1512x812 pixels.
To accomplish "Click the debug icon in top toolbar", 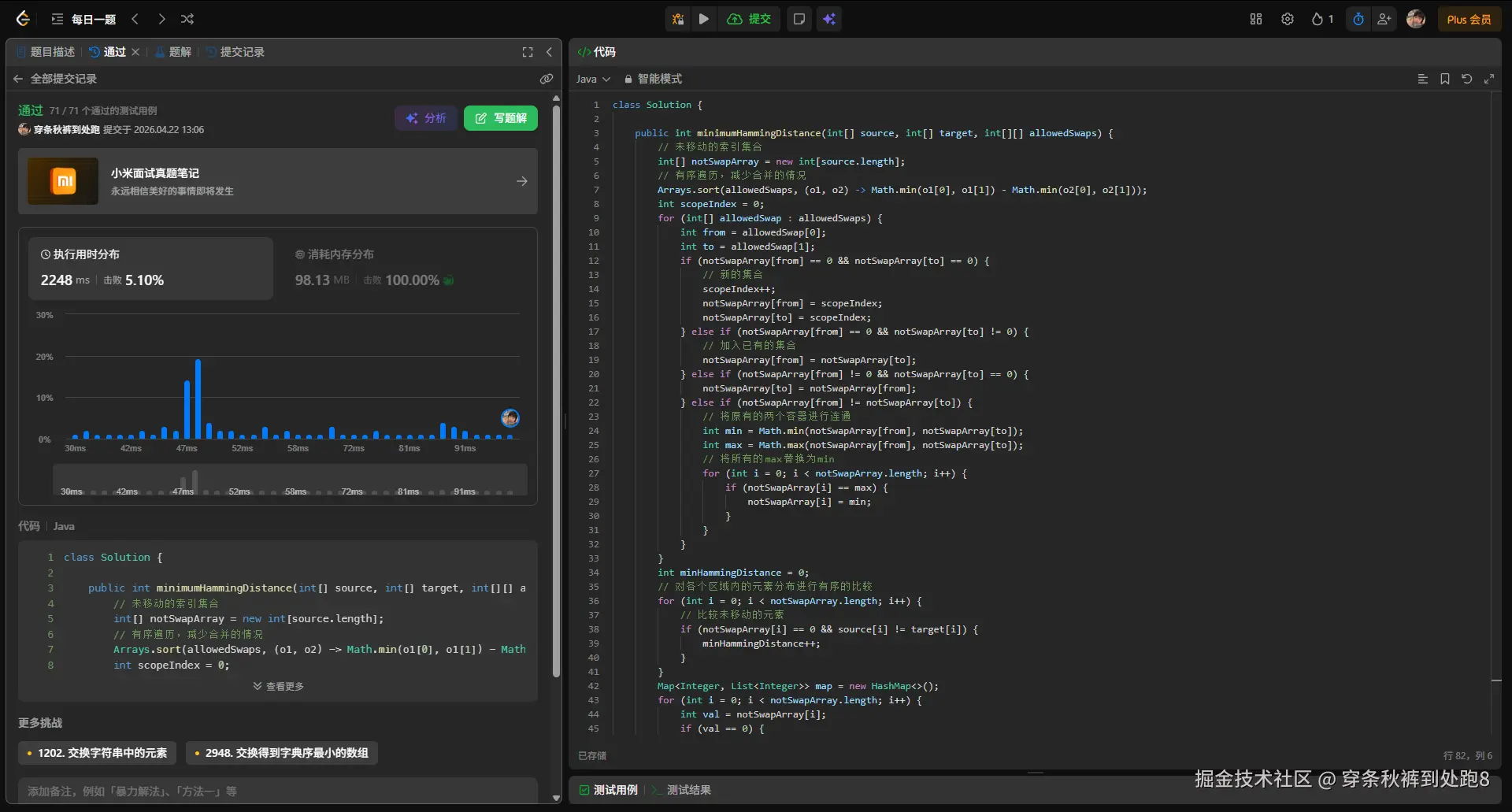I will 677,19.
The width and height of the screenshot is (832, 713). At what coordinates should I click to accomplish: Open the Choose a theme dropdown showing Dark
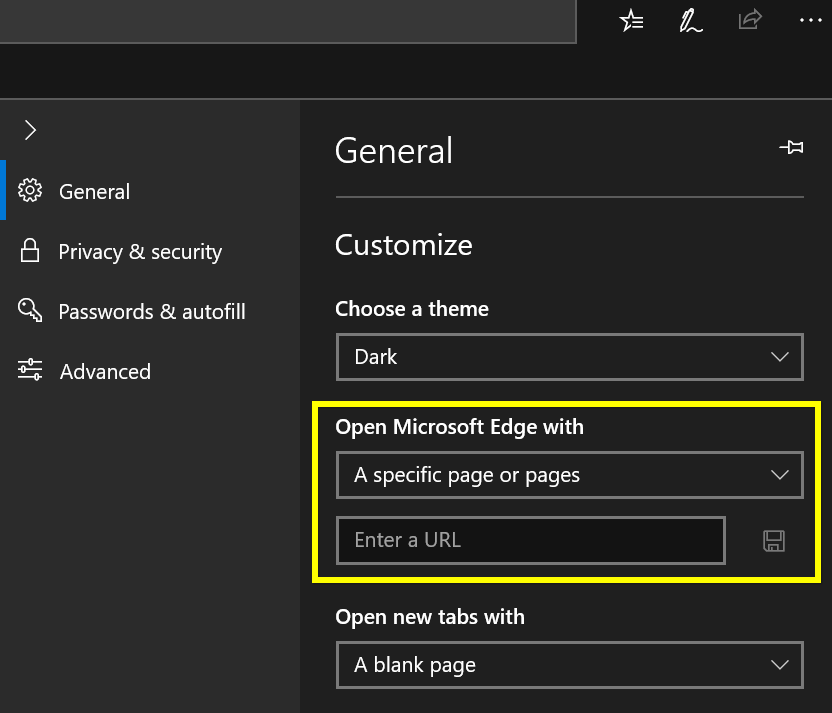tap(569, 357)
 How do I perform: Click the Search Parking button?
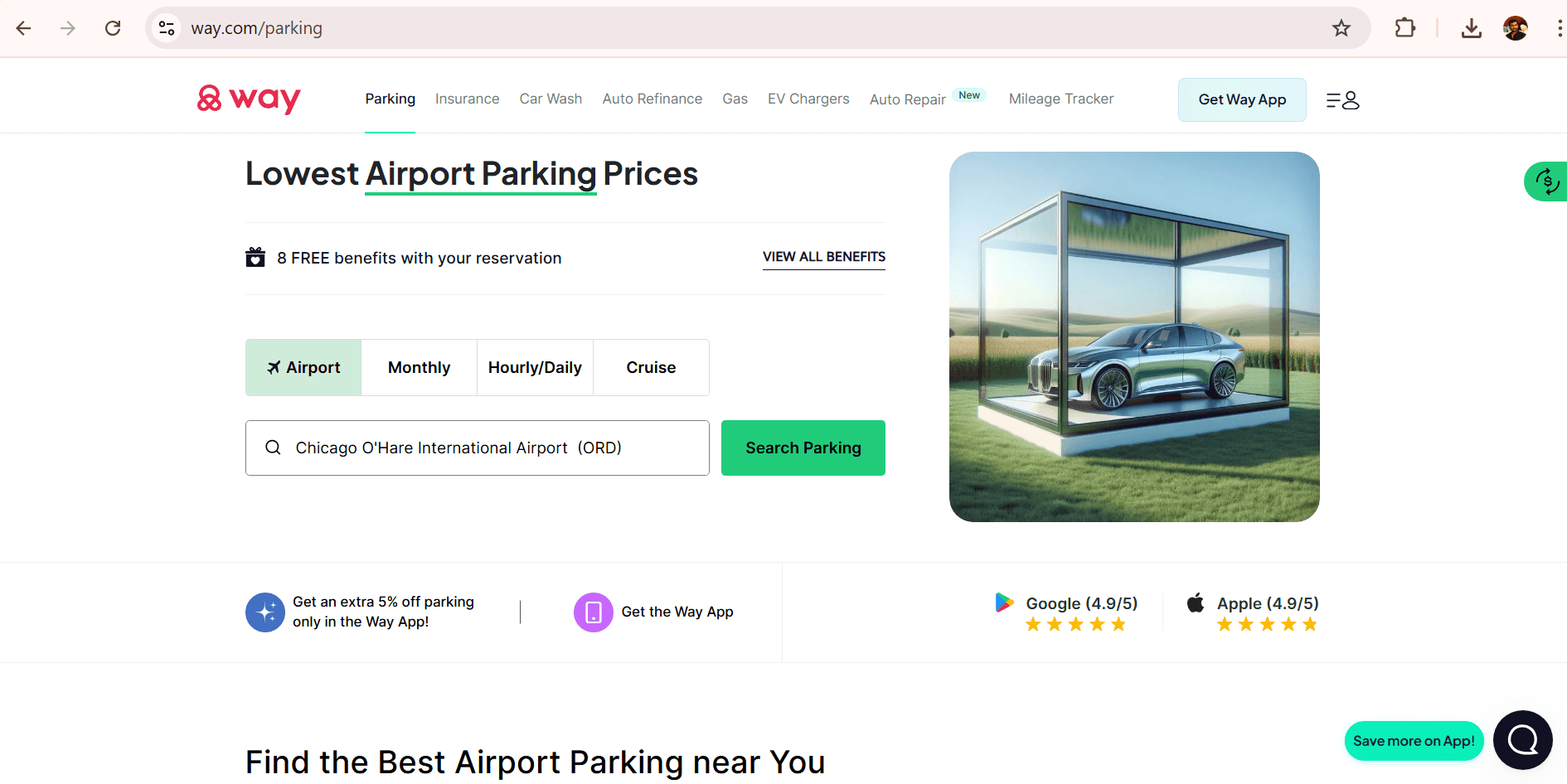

● **INSTRUCTIONS TO FOLLOW**: Quote exactly, and only, the lines from the one containing "The width and" through the last line of the records above, both included; leave out any pictures.

● **RESPONSE BELOW**:
The width and height of the screenshot is (832, 713). At what coordinates should I click to accomplish: Open the Choose a theme dropdown showing Dark
tap(569, 357)
 How do I perform: Click the Search Parking button?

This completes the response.